Price rigidity for differentiated movies has been a puzzling issue, because the lack of variation in prices makes estimating demand for movies difficult. In first paper, I estimate a demand equation for movies by using data from a typical large urban market in China which features substantial and high-frequency variation in price and box-office sales across films, screening times, and auditoriums. Our two-level nested logit model captures the key details of the market, especially price variation, that determine the market share of a movie, and sheds light on the implications of price decisions.
A vast number of new movies are released to the market each year. Does this lead to excessive entry or expand the industry? A movie release may fail if a cinema ignores potential stiff competition from other cinemas. In second paper, I empirically measure the impact of new movie releases by using detailed entry data across cinemas from a typical large urban market in China. I identify and measure three primary effects of the release of new movies: market expansion of the entire industry, business stealing across different cinemas and cannibalisation among movies within a cinema. I find that differentiated product entry in the movie exhibition industry leads to a strong market expansion effect, weak business-stealing and modest cannibalisation effects, implying that the extensive releasing of new movies increases industry profits and expands consumer choice.

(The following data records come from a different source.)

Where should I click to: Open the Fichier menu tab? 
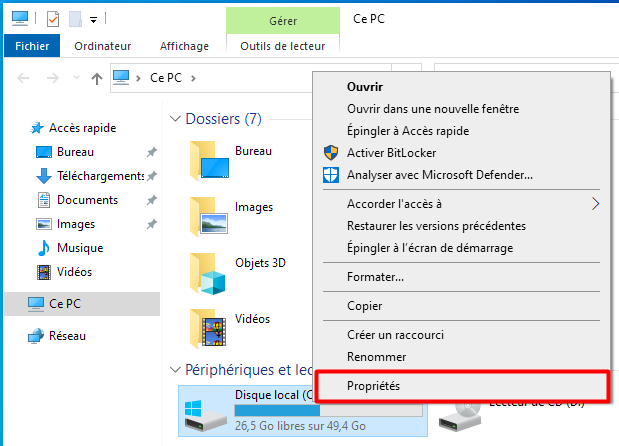pyautogui.click(x=32, y=46)
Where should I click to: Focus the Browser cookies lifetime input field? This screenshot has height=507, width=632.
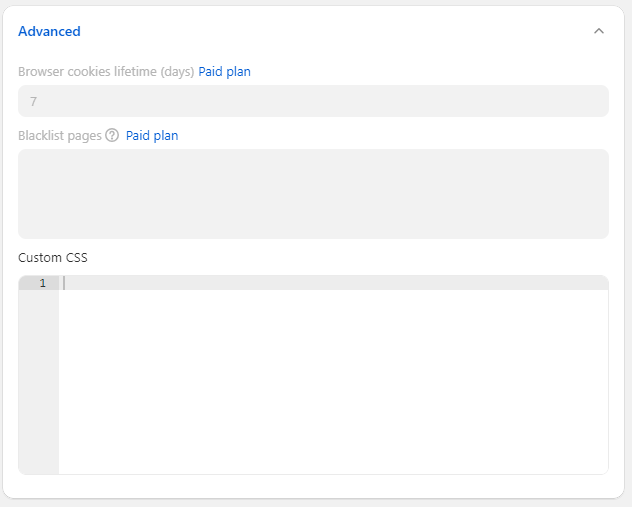pos(313,101)
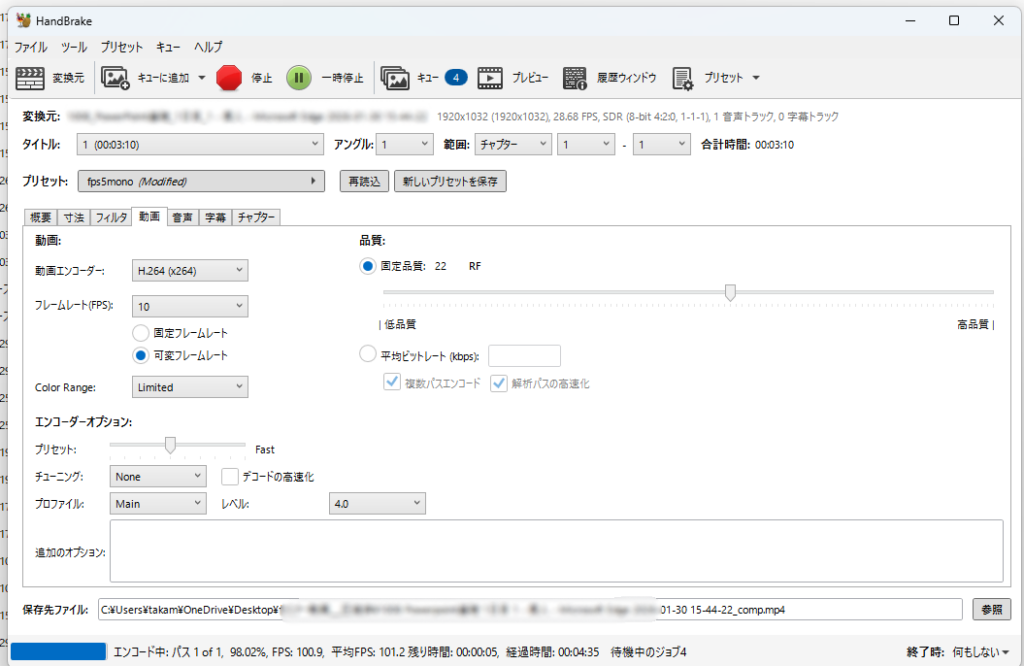1024x666 pixels.
Task: Pause encoding with the green 一時停止 icon
Action: tap(299, 77)
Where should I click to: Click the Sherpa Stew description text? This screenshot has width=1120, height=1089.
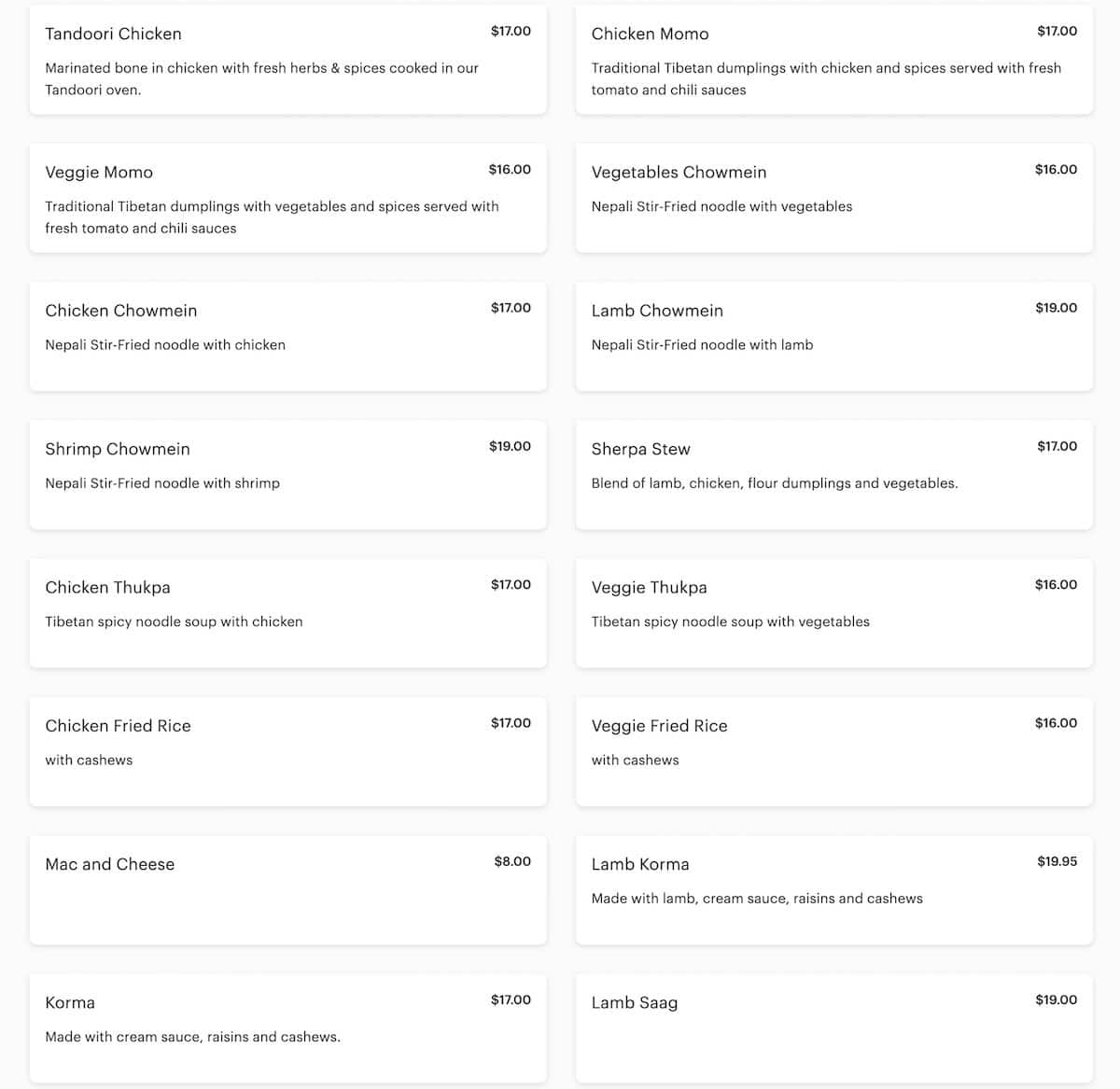coord(775,483)
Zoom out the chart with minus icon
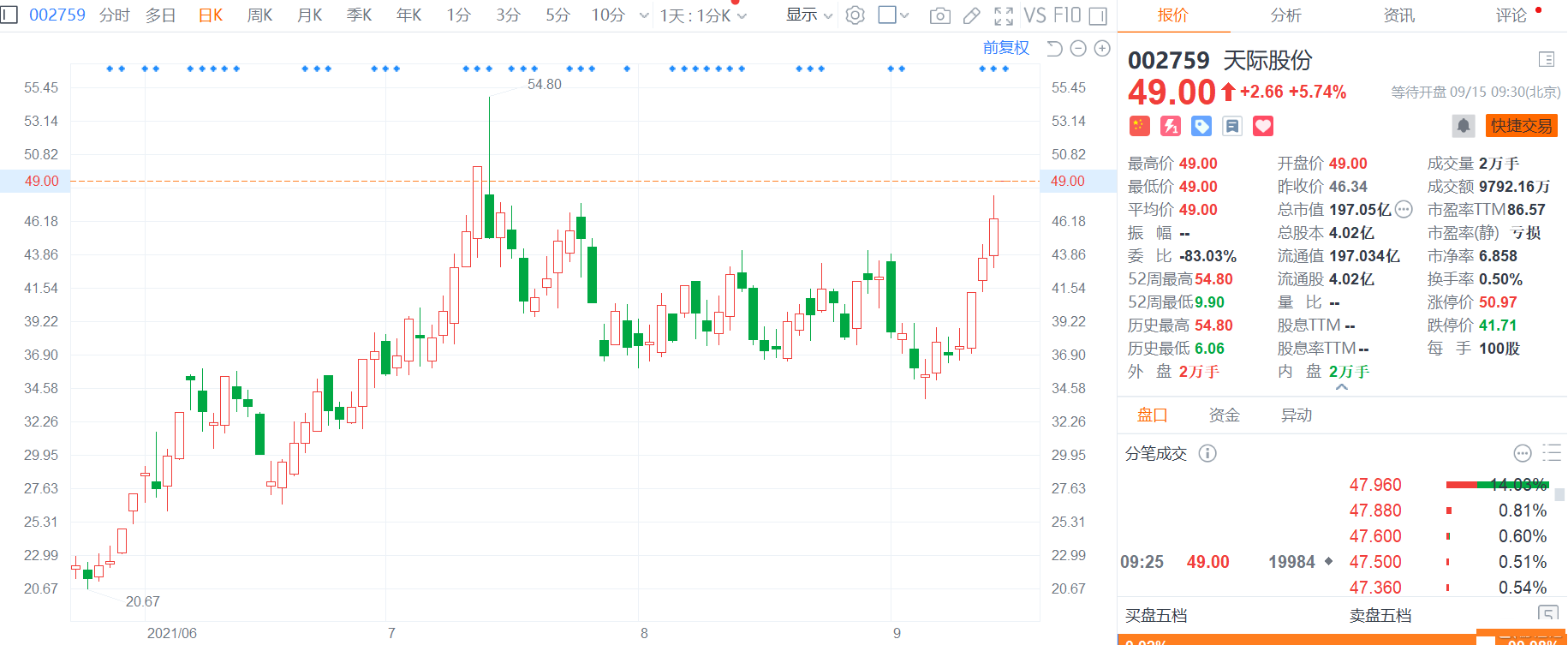1568x645 pixels. tap(1078, 49)
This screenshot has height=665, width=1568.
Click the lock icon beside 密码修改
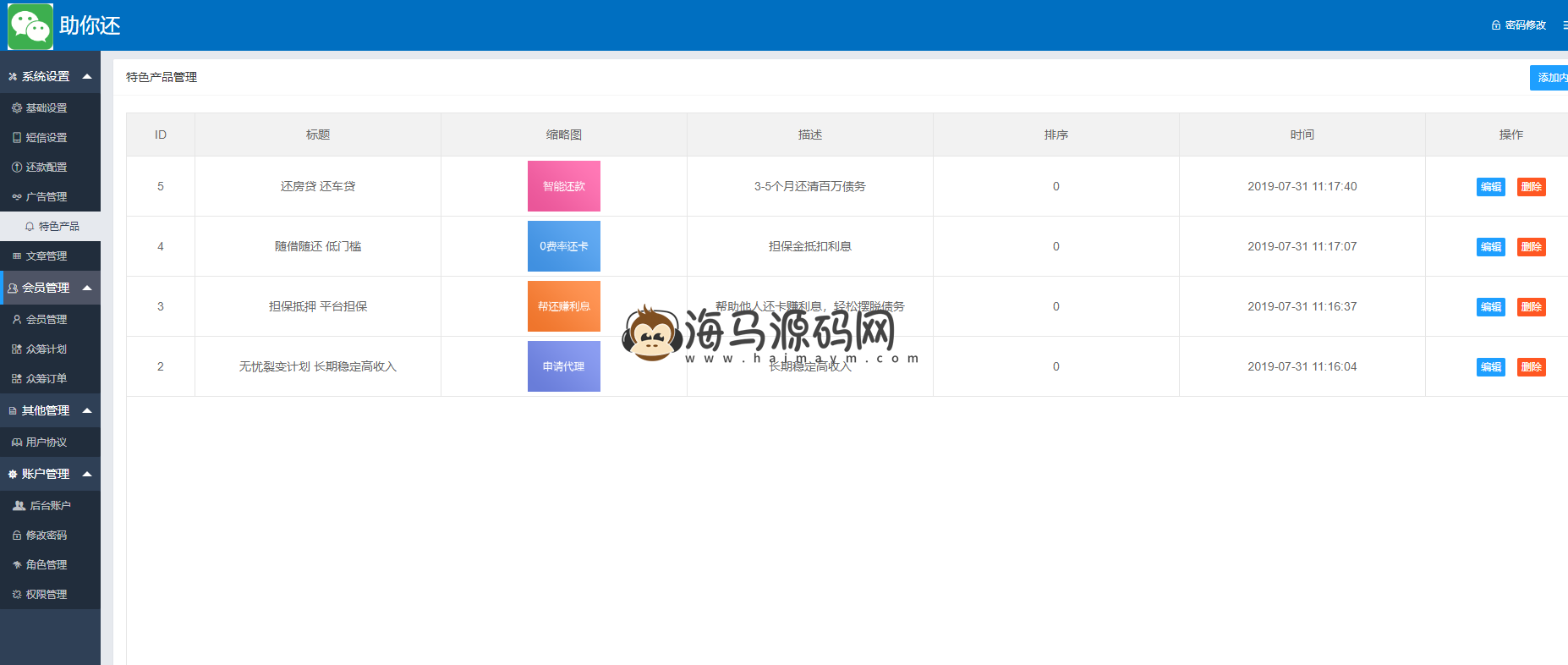pos(1495,25)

I depict the life cycle of a movie in the third paper by using extensive and detailed data from birth to death across movies, including their screening times and the auditorium sizes, from a large market within China. The life cycle of the movie's distribution shows a descending stair shape. A survival analysis reveals a pattern of dynamic interaction between cinemas’ expectations and the performance of movies, which determines the shape and length of a movie’s life cycle. Cinemas constantly adjust their expectations of a movie to match its performance. The survival model also captures important time-invariant variables that are correlated with the run length of the movie. The rate of occupation drops below 10% before the movie dies, and then a new movie entry will finally push the “ready-to-go” movie to exit from the market.